I personally use a combination of
air-drying and diffusing to do my hair. After I clip myself up in the
morning, I let my hair air-dry while I go about the rest of my usual
routine—fixing breakfast, making beds, packing lunches, putting on my
makeup, etc. When I'm ready to go and the only thing I have left to do
is put on my shirt, I diffuse for about 10-15 minutes to finish the
drying process and I'm done. Who says doing your hair has to take a lot
of time and effort?
It should go without saying that using
a blow dryer to straighten your hair stretches and distorts your curls,
causing dry, damaged hair over time. If you are still straightening your
hair all or part of the time, please think long and hard about what you
are doing to yourself. Every time you blow-dry or flat-iron your hair,
you compromise the health and elasticity of your curls—resulting in
frayed cuticles, split ends, and brittle, porous hair. Why spend the
time using curly-friendly products in an effort to restore your hair's
luster and health, only to destroy all of your hard work with such a
brutal and curl-unfriendly process?
You and your curls
deserve so much better than that.
about "Negative Ion" Dryers
Much has been made in recent years
about negative ion dryers, whose proponents claim the negative ion air
flow will dry hair faster at lower heat settings, resulting in less
damage. As of this writing, there is a lot of talk, but not a whole lot
of science behind these claims. I have observed that my drying time and
the drying time of my clients does appear to be less with a negative ion
dryer than with a conventional one, but I can't sit here and claim I've
done a whole scientific study to prove it.

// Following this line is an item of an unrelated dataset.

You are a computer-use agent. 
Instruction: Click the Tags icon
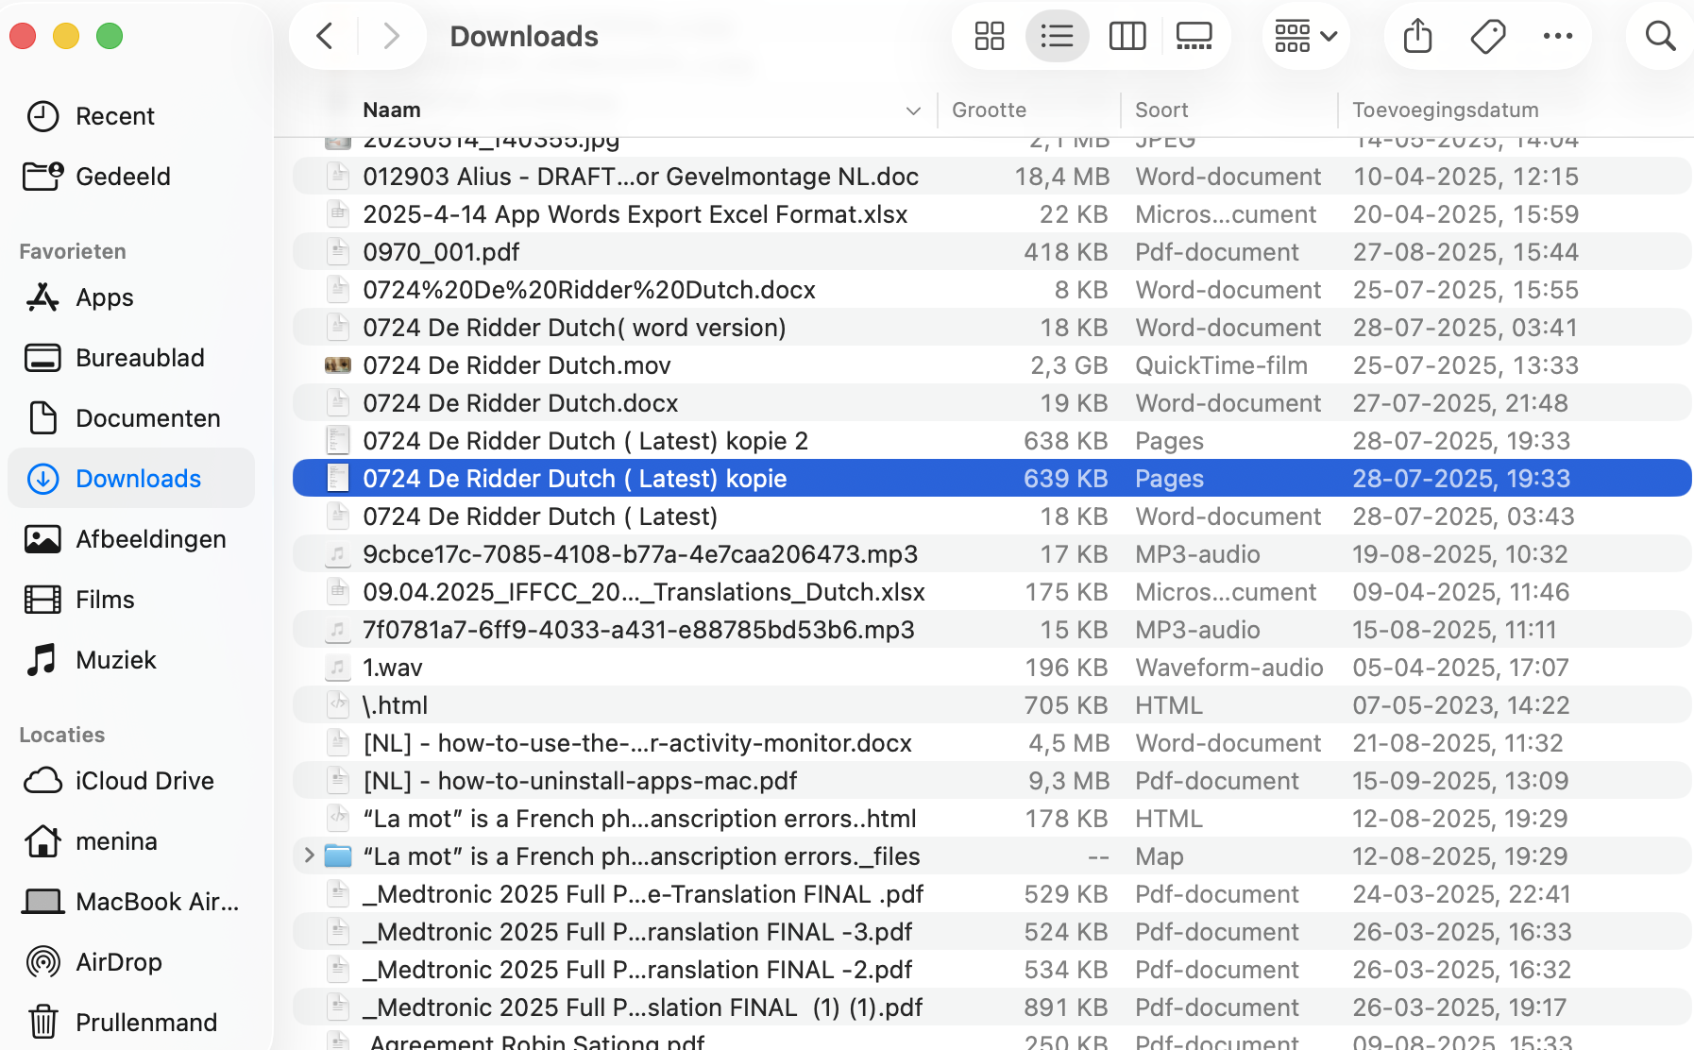coord(1486,36)
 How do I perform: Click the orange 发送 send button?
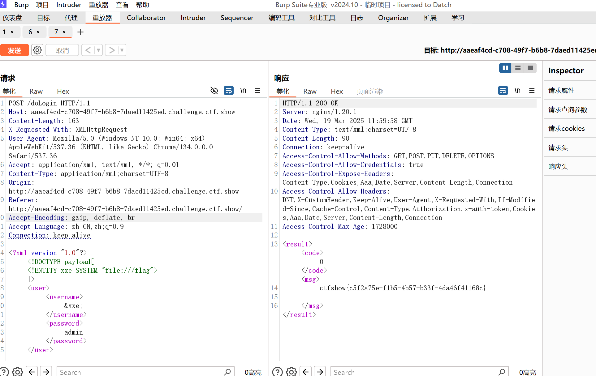(15, 50)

These dryers tend to be expensive, so
if you are interested in purchasing one, make sure you do your homework
and talk to friends who might already own one and can give you their
opinion before you make the investment. I have a negative ion dryer at
work and a conventional dryer at home, and I'm perfectly happy with my
results with both of them. It's all a matter of personal preference!
When your hair is completely dry,
remove the clips carefully, then shake your hair gently to set your
curls in motion. Bend over, letting your curls fall free, and gently
scrunch your curls to break up any crystallized product. You can use a
curl-friendly pomade to help scrunch out the crunch and provide an
additional level of hold if you'd like, although I typically view these
types of products as "nice to have", not "have to have." Only scrunch
your curls from the underside, to avoid creating frizz on the top of
your head. If you would like more volume, "scrub" your roots at the
scalp with your fingertips from the upside-down position to loosen the
hair from the scalp and to obtain more lift.

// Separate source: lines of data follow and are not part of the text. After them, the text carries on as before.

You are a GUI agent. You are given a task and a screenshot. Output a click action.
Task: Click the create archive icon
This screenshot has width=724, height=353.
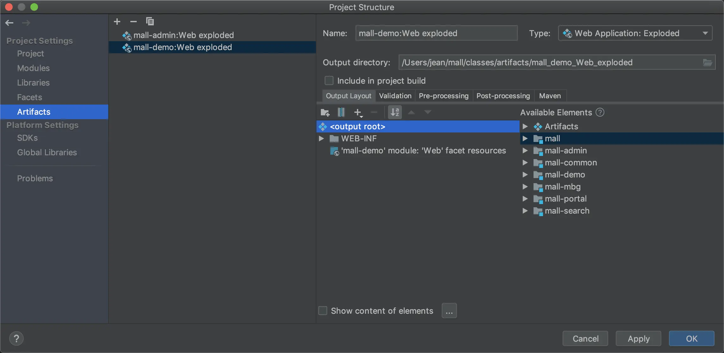pos(341,112)
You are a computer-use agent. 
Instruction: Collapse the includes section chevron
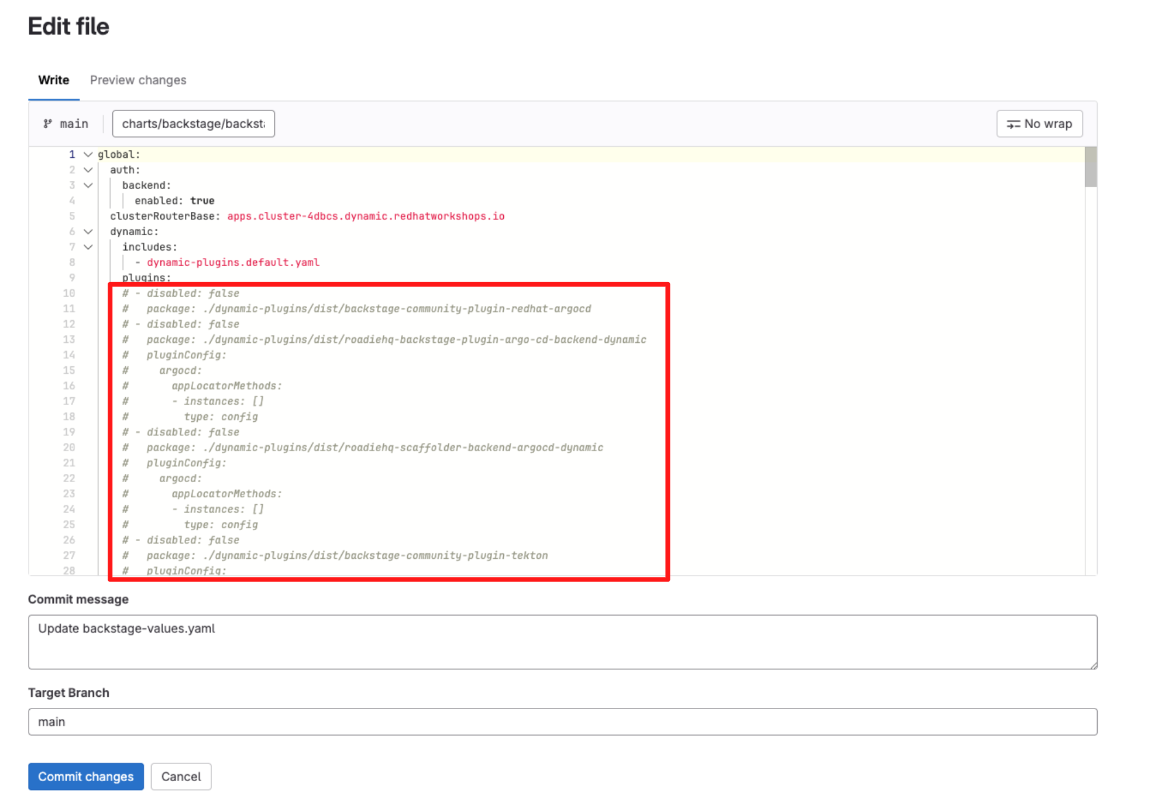pyautogui.click(x=88, y=246)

Stand up, shake your head again gently,
arrange your hair and then stand back and admire your beautiful curls.
POINTS TO PONDER
As you begin to get used to your new
hair care maintenance routine, here are two things you should keep in
Some people report their hair still
feels "dirty" after moving to their new no-sulfate, no non-water soluble
silicone routine. But, please—don't mistake the feeling of hydrated,
moisturized hair with dirty hair. We have been so conditioned to shampoo
“until it squeaks” that the feel of dry, stripped hair is all we know.
Learn to appreciate and love how your hair should feel:
silky, supple and full of moisture.
Additionally, your hair may seem to
freak out a little bit with the new routine—a halo of frizz may rear its
ugly head in the first week or two, leading you to wonder: what am I
doing wrong??? Relax! Your hair is having a perfectly normal reaction to
your new no-sulfate, no-silicone routine. After years of being stripped
of moisture and natural oils, your curls aren't quite sure how to react
to all this sudden hydration. It may take a couple of weeks for your
hair to regain its health and settle down. Stick with the routine, no
matter how tempted you might be to give it up, and you will be rewarded
with healthy, gorgeous, frizz-free curls in the end.